But there’s nothing special about the funcational \(\operatorname{ev}_x\), and we can extend this idea to the problem of

Numerical Differentiation.

Given \(n+1\) data points \(\left( x_0, y_0 \right),\ldots, \left( x_n, y_n \right) \) and some unknown function \(f\) passing through these points, what’s the best way to estimate \(f’(x)\)?

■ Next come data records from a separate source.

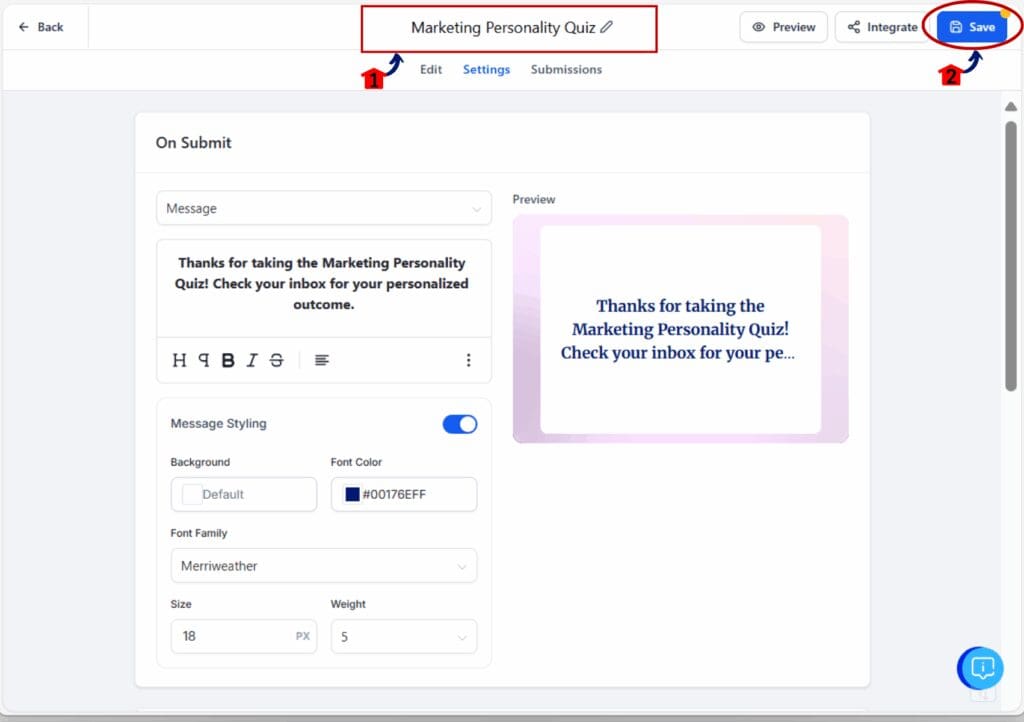Open the Submissions tab
The image size is (1024, 722).
click(566, 70)
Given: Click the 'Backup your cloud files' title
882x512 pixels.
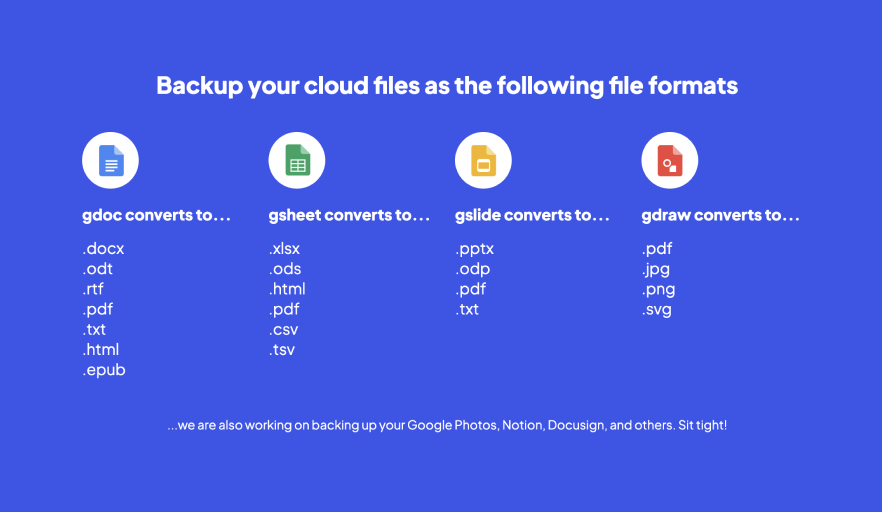Looking at the screenshot, I should (447, 86).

Conventionally, one is taught to take the Taylor expansion of \(f\) and play around with it for a while. Specifically, writing \[f(t) = f(x) + f’(x) \left( t-x \right) + \cdots + \frac{f ^{(n)}(x)}{n!}(t-x)^n + \mathcal{O}\left( (t-x) ^{n+1} \right),\] one can make the guess that \(f’(x) \approx \sum _{j=0}^{n}d_j(x) f\left( x_j \right)\) for the right choice of constants \(d_0(x), \ldots, d_n(x)\). Pushing this all through the Taylor expansion and collecting like terms, one gets \[\sum _{j=0}^{n} d_j(x) f\left( x_j \right) \approx \sum _{k=0}^{n} \frac{f ^{(k)}(x)}{k!} \sum _{j=0}^{n}d_j(x) \left( x_j - x \right) ^{k},\] plus some (hopefully) negligible error. Setting the inner sum to \(0\) when \(k\neq 1\) and equal to \(1\) when \(k=1\), we then obtain a system of \(n+1\) equations for \(n+1\) unknowns.

Like the problem of interpolation, this is a serendipitous move that’s quite tedious to perform by hand. And like the problem of interpolation, the machinery of linear algebra presciently laughs at the futile flailing of us humans below.

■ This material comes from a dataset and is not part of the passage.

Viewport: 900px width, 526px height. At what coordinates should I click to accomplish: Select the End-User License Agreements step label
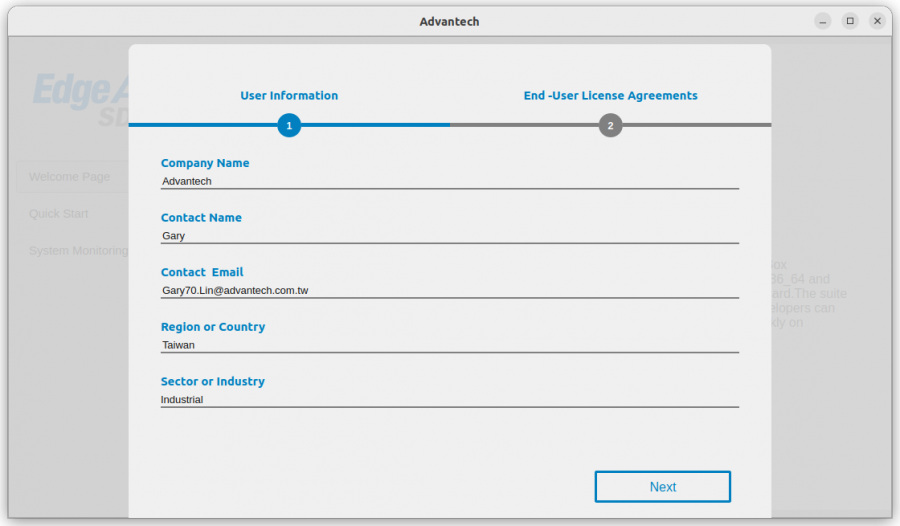pyautogui.click(x=610, y=95)
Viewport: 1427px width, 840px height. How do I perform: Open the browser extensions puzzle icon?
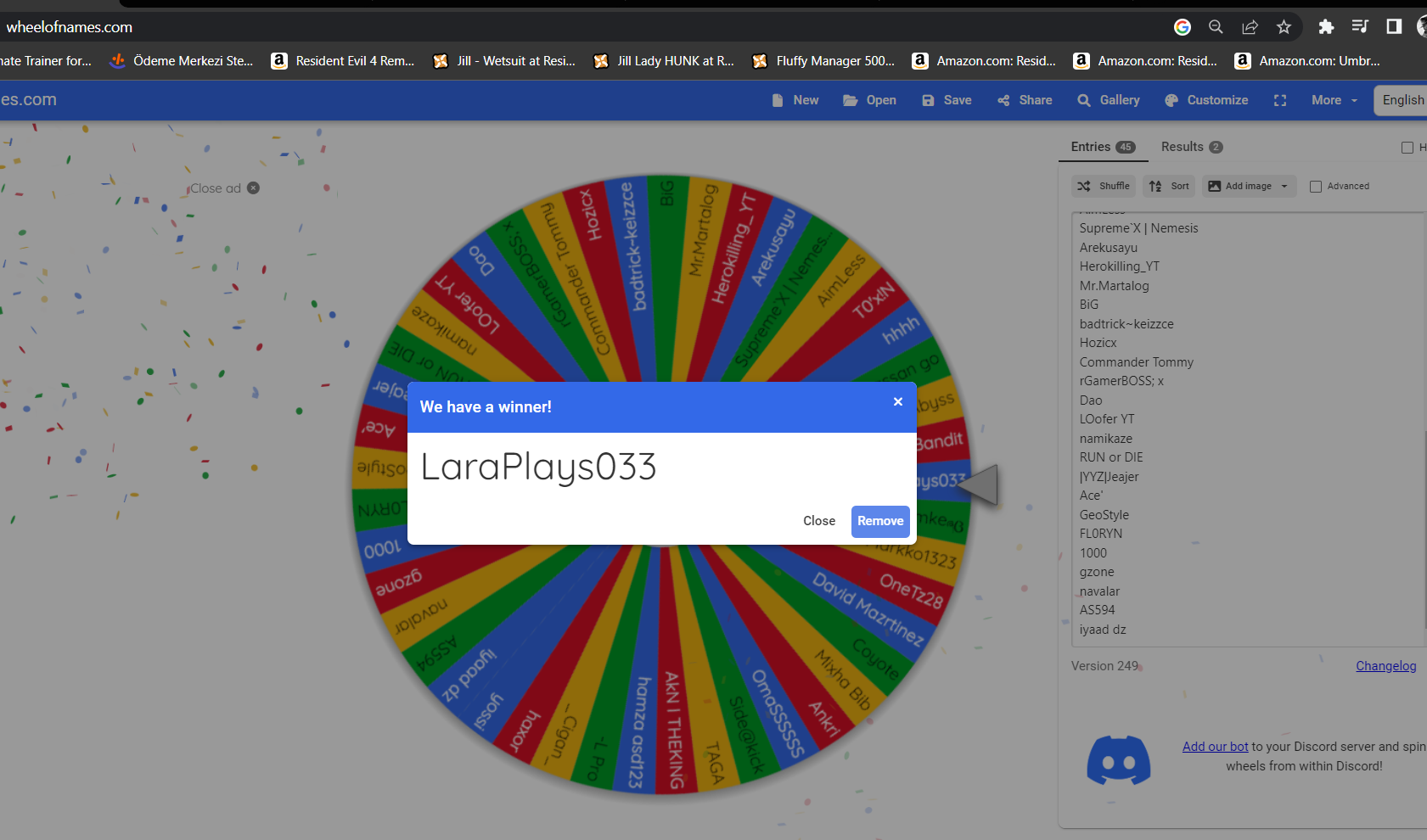tap(1325, 27)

The setup is very similar: we’re exposed to the information of the \(n+1\) linear functionals \(\operatorname{ev}_0,\ldots, \operatorname{ev}_n \in \mathcal{P} _{n}^{*}\), which forms a basis. The functional \(D_x\in \mathcal{P}_n^*\) sending \(P\mapsto P’(x)\) (i.e. differentiation at \(x\)) is thus expressible as \(D_x = d_0(x) \operatorname{ev}_0 + \cdots + d_n(x) \operatorname{ev}_n\), and upon selecting a basis \(\left\lbrace b_0, \ldots, b_n \right\rbrace\) of \(\mathcal{P}_n\), we may set up the exact same matrix equation as before: \[\begin{bmatrix} b_0’(x) \\ \vdots \\ b_n’(x) \end{bmatrix} = \begin{bmatrix} b_0\left( x_0 \right) & \cdots & b_0 \left( x_n \right)\\ \vdots && \vdots \\ b_n \left( x_0 \right) & \cdots & b_n \left( x_n \right) \end{bmatrix} \begin{bmatrix} d_0(x) \\ \vdots \\ d_n(x) \end{bmatrix}.\] Picking the basis \(b_j(t) = \left( t-x \right)^j\) recovers exactly the same system of equations that we derived from the Taylor expansion.

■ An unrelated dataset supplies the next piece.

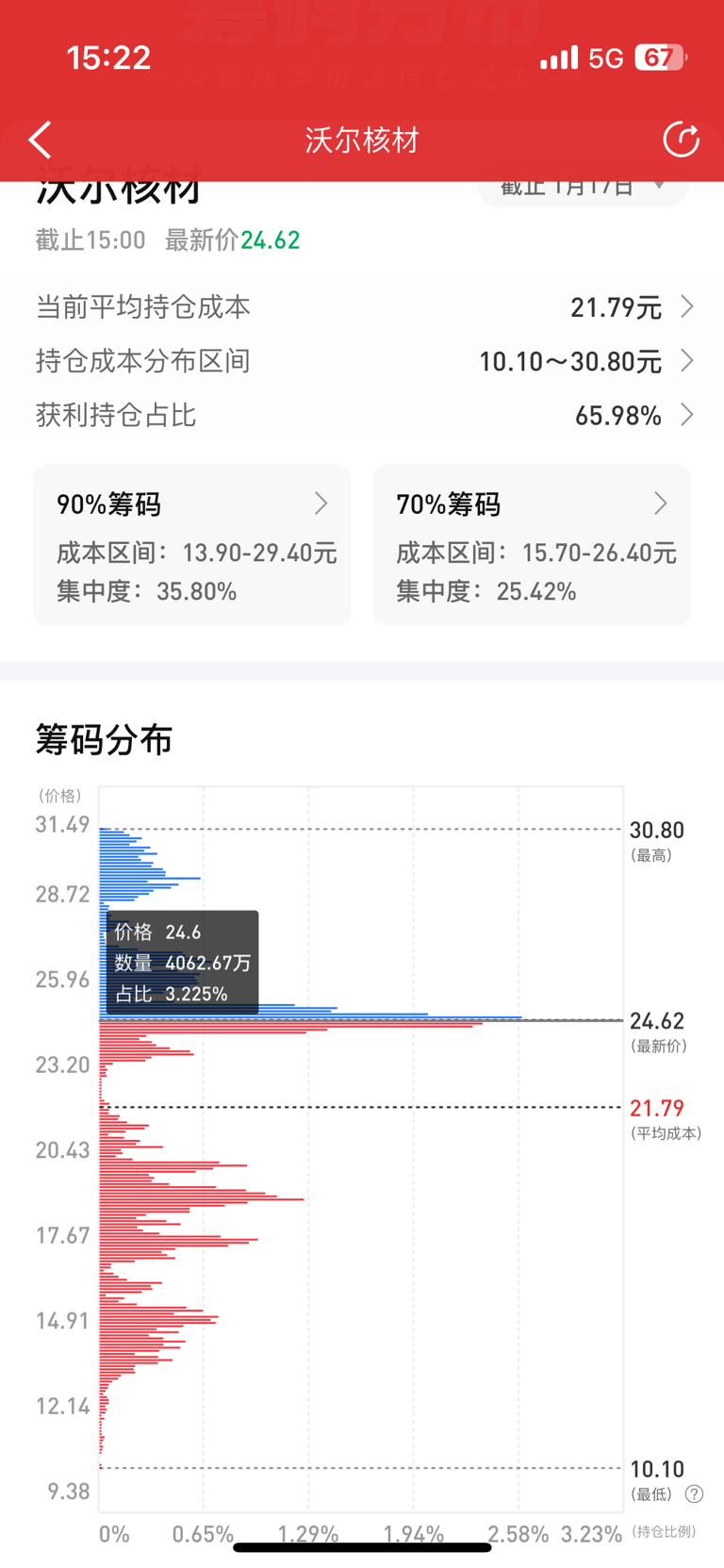Tap the 24.62 latest price line marker
The image size is (724, 1568).
[657, 1021]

Finally, we come to the example of

Numerical Integration.

Given the same data of \(n+1\) points and a function \(f\) passing through them, we instead want to estimate \(\int _{a}^{b} f(x) dx\). The “obvious” thing to do is to fit a degree \(n\) interpolating polynomial through these points (thereby approximating \(f(x)\)), then integrating the interpolating polynomial and reading off the dependency on the data \(\left( x_0,y_0 \right),\ldots, \left( x_n, y_n \right)\). One again ends up with an approximation \[\int _{a}^{b} f(x) dx \approx i_0(x) f\left( x_0 \right) + \cdots + i_n(x) f\left( x_n \right)\] for some good choice of coefficients \(i_0(x),\ldots, i_n(x)\). The machinery of linear algebra once again gives us exactly the same setup as we had for the previous two examples. Define \(I\in \mathcal{P}_n^*\) as the functional \(P\mapsto \int _{a}^{b}P(x) dx\), pick a basis \(b_0,\ldots, b_n\) of \(\mathcal{P}_n\), then solve the system \[\begin{bmatrix} I\left( b_0 \right) \\ \vdots \\ I \left( b_n \right) \end{bmatrix} = \begin{bmatrix} b_0\left( x_0 \right) & \cdots & b_0 \left( x_n \right)\\ \vdots && \vdots \\ b_n \left( x_0 \right) & \cdots & b_n \left( x_n \right) \end{bmatrix} \begin{bmatrix} i_0(x) \\ \vdots \\ i_n(x) \end{bmatrix}.\]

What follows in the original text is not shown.